If men really hate us and they do - why don’t they leave us alone? I used to think. I understand it better now: that masculinity depends upon femininity for its very existence; that women exist in society in a certain way vis a vis men is a huge part of how they define themselves, and for some, what makes life worth living (barely an exaggeration).

And this being-available-as-an-instrument-for-someone-else’s-gender-identity is what is happening here. It isn’t enough not to insult transwomen, to use correct pronouns and so on. We have to be willingly passively available, as a group, as a class, as a community, to make sense of that person’s gender identity – for that person, it is as if we exist entirely to perform that role. As if: the individuals who make up the class “women” exist, in a particularly gendered way in society, in order to be a body that the transwoman can be part of and thereby define herself.

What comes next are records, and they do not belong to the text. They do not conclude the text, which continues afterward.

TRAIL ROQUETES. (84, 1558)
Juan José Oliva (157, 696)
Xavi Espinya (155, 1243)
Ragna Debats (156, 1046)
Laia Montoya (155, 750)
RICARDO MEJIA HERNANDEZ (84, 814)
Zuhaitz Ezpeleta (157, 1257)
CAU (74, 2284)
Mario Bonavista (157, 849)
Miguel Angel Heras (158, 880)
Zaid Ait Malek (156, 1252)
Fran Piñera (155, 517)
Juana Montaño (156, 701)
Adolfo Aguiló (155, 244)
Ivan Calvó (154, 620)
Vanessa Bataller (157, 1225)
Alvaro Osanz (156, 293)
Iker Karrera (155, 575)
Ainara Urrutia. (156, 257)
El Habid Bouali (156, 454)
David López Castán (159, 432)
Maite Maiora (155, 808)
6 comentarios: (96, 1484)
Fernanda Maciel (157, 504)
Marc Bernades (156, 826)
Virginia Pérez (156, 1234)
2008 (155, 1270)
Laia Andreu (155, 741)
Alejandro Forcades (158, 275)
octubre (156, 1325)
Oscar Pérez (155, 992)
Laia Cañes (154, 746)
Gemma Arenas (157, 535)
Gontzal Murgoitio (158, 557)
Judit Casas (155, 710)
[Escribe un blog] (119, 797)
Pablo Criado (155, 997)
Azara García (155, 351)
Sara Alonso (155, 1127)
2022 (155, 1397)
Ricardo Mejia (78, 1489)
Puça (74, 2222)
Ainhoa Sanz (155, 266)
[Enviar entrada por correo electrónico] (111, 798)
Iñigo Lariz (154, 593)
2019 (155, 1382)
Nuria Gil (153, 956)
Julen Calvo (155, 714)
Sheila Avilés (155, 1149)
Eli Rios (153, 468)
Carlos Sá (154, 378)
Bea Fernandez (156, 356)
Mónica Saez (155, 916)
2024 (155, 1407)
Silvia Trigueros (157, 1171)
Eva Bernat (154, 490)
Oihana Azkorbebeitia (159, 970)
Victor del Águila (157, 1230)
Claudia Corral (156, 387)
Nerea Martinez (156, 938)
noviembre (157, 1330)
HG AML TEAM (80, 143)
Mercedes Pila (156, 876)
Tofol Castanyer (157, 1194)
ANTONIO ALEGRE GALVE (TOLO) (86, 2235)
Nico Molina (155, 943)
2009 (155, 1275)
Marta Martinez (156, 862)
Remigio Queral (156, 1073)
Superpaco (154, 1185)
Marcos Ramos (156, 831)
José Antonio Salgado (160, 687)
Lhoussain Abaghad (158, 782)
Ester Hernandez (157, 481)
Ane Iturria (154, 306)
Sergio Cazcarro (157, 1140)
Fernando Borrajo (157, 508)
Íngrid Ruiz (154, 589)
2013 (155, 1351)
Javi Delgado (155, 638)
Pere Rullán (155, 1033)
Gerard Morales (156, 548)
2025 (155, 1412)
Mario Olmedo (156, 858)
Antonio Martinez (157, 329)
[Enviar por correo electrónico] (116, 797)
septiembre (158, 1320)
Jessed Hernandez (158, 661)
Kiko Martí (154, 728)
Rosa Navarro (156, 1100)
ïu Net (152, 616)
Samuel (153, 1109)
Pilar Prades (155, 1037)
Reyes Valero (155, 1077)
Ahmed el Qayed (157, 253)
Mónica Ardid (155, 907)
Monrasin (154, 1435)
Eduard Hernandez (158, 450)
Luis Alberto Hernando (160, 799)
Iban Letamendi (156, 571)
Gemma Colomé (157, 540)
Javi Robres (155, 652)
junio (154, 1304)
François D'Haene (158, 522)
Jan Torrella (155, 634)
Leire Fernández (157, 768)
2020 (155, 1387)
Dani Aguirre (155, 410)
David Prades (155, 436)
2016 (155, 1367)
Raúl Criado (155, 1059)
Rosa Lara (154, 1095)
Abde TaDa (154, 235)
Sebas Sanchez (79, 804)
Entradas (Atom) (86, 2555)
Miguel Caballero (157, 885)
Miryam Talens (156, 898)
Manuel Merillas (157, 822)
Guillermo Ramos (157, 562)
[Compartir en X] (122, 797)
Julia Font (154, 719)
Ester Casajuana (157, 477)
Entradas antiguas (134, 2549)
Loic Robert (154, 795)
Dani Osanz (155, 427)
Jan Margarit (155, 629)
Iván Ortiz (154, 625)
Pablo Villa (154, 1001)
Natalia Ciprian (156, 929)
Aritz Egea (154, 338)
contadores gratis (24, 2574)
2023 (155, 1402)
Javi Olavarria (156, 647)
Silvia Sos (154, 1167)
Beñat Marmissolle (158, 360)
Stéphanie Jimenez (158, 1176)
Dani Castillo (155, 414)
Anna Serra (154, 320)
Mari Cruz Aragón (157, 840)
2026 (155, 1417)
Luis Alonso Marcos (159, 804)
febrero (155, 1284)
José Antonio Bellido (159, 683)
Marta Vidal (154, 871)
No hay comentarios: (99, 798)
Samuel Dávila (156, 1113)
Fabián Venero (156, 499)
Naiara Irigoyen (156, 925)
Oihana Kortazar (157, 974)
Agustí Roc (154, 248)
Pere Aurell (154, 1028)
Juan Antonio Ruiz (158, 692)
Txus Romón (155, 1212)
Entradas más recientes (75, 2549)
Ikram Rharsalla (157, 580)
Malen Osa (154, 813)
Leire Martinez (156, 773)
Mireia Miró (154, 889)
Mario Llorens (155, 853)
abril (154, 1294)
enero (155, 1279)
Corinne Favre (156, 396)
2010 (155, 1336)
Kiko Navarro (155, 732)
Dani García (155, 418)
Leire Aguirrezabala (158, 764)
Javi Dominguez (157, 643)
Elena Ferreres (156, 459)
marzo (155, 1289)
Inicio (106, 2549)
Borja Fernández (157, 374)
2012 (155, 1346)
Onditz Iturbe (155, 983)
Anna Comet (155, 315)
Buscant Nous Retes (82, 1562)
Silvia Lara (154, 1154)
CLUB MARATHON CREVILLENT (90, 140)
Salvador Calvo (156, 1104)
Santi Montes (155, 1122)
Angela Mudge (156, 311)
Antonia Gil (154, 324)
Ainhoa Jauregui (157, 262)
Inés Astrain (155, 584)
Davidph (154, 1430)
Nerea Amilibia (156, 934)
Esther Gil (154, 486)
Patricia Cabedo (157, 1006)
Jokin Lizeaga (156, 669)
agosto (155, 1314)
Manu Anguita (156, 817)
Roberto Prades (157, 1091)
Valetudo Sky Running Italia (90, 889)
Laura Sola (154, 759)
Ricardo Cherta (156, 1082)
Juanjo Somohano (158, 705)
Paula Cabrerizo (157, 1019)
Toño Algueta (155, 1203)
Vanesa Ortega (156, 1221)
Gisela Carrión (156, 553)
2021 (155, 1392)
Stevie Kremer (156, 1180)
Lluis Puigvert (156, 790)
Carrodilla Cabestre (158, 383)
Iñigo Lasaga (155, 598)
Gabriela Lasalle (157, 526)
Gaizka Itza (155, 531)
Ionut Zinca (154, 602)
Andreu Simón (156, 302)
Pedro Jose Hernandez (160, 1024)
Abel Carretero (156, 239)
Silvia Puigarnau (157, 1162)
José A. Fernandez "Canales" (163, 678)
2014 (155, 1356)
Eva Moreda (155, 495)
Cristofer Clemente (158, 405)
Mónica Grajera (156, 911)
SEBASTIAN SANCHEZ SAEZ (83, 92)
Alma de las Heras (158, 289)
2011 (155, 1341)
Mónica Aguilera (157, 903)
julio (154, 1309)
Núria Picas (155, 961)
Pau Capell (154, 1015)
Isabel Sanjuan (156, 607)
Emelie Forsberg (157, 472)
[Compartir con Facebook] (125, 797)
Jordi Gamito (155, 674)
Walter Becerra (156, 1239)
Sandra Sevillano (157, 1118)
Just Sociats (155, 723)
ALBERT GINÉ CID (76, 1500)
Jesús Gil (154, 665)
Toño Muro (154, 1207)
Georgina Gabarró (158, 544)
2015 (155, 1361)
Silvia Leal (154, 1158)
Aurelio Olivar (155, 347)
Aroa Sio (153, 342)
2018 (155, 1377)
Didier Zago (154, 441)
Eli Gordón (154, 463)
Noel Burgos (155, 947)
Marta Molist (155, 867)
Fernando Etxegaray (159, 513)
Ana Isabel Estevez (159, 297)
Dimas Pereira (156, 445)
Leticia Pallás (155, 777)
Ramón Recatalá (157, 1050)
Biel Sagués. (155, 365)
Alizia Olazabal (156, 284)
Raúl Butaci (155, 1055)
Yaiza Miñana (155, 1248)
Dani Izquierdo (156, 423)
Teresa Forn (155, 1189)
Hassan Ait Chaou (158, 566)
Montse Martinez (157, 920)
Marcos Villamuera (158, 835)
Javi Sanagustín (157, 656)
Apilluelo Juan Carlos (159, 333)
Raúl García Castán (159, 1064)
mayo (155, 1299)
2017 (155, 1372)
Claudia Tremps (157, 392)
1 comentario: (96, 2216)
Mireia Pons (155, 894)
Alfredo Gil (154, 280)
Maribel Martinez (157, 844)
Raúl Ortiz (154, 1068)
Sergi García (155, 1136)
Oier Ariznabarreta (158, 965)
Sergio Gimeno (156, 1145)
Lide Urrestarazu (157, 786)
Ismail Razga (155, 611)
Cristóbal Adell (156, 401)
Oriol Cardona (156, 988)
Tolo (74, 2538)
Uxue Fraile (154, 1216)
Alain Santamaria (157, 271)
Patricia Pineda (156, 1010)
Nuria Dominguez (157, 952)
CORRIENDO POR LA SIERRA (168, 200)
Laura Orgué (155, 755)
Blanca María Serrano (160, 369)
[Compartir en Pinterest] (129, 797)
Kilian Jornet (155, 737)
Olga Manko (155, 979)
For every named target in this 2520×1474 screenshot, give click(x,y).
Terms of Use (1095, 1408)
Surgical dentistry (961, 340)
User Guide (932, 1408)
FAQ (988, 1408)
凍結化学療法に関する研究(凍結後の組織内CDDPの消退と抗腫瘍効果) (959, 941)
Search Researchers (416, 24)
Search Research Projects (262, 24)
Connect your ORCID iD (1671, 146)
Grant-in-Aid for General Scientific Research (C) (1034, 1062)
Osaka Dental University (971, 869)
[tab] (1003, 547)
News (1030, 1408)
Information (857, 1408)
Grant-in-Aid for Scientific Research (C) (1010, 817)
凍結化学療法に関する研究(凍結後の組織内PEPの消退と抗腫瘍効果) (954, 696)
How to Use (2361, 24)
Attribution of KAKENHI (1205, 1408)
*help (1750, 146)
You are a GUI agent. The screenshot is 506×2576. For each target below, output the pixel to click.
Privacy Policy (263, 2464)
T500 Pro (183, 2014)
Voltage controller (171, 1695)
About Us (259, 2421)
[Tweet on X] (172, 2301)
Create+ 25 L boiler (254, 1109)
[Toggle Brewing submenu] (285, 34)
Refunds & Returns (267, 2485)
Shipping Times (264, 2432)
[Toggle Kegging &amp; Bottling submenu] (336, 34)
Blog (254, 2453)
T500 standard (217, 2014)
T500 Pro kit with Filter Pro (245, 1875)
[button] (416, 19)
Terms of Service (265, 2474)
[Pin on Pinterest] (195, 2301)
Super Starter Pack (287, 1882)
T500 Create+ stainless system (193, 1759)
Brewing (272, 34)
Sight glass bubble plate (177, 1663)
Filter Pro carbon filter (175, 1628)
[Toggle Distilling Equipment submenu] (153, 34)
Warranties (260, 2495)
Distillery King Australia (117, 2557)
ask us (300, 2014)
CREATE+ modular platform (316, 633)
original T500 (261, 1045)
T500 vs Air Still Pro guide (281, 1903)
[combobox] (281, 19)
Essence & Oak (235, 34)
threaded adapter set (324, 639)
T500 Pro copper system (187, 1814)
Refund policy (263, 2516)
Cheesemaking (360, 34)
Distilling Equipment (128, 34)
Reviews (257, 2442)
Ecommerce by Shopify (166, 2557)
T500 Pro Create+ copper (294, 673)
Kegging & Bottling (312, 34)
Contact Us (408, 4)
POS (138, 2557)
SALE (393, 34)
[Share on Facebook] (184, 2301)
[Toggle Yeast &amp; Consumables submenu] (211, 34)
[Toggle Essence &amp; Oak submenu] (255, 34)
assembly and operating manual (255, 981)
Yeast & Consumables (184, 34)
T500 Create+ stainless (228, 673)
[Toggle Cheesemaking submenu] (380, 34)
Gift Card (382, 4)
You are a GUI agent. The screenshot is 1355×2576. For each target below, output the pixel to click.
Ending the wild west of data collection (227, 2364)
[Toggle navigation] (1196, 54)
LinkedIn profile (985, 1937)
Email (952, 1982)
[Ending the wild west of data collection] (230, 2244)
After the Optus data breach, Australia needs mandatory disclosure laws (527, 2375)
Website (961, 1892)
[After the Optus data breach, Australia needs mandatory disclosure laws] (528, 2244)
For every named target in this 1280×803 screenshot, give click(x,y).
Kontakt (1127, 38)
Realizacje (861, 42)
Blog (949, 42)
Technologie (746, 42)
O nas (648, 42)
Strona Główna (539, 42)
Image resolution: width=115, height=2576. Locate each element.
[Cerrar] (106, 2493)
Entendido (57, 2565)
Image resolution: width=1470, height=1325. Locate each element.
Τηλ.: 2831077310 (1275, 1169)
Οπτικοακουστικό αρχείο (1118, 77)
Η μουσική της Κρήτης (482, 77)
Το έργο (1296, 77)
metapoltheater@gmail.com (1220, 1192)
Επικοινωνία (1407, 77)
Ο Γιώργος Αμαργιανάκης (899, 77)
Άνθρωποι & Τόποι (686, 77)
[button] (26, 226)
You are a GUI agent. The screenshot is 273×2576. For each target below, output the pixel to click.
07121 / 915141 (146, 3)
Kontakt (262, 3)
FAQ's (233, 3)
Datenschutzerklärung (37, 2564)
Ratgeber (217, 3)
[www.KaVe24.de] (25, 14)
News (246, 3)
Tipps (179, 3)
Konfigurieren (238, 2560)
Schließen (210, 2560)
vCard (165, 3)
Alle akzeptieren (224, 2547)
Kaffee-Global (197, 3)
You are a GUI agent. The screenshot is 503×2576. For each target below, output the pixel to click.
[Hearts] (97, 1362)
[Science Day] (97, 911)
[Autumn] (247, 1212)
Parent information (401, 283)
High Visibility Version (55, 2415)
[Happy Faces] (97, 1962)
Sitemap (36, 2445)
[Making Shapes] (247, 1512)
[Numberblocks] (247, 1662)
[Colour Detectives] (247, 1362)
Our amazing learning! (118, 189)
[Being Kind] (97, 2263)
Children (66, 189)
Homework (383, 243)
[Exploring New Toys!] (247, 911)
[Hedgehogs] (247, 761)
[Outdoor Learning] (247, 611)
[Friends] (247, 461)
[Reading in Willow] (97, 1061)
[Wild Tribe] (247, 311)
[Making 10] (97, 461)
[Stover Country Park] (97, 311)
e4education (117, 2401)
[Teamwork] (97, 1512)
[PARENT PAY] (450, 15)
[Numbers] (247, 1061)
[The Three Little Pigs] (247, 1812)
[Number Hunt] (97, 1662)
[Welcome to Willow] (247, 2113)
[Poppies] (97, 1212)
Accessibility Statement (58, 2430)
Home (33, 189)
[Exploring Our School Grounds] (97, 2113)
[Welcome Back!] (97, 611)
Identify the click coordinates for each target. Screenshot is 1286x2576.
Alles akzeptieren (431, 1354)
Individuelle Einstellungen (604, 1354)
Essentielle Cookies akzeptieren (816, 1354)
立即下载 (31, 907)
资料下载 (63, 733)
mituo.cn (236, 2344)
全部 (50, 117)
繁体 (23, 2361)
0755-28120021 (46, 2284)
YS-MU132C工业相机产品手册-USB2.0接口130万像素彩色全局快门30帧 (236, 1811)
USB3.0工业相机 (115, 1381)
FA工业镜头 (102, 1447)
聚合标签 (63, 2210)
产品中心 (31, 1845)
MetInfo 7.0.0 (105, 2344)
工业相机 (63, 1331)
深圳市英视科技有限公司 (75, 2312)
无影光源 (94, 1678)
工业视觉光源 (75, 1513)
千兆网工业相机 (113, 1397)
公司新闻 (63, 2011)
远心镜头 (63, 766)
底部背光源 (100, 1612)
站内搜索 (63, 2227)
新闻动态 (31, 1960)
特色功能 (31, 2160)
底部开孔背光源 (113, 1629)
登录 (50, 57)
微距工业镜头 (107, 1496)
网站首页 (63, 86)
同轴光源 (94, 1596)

I sometimes feel as if, for Kim, the Feminist section exists for her to demand full acceptance into it, and thereby validate herself, rather than as a bunch of posters who may or may not agree with her and have all their own personal and political agendas; and all the terrible hurt she feels is because, by failing to do so, we have just not done our job.

Kim, if you start a support thread, support is what you will get.

DoctorTwo · 17/06/2014 17:00

On top of that, being a man, you have never experienced the same level of threat that biological women have experienced. In fact, you are a threat. And women will treat you that way, for our own safety.

I picked that out of a brilliant post by CaillinDana not because I disagree, but because it's true. I've stopped asking women out since I started reading MN because I don't want to be the cause of a woman's discomfort.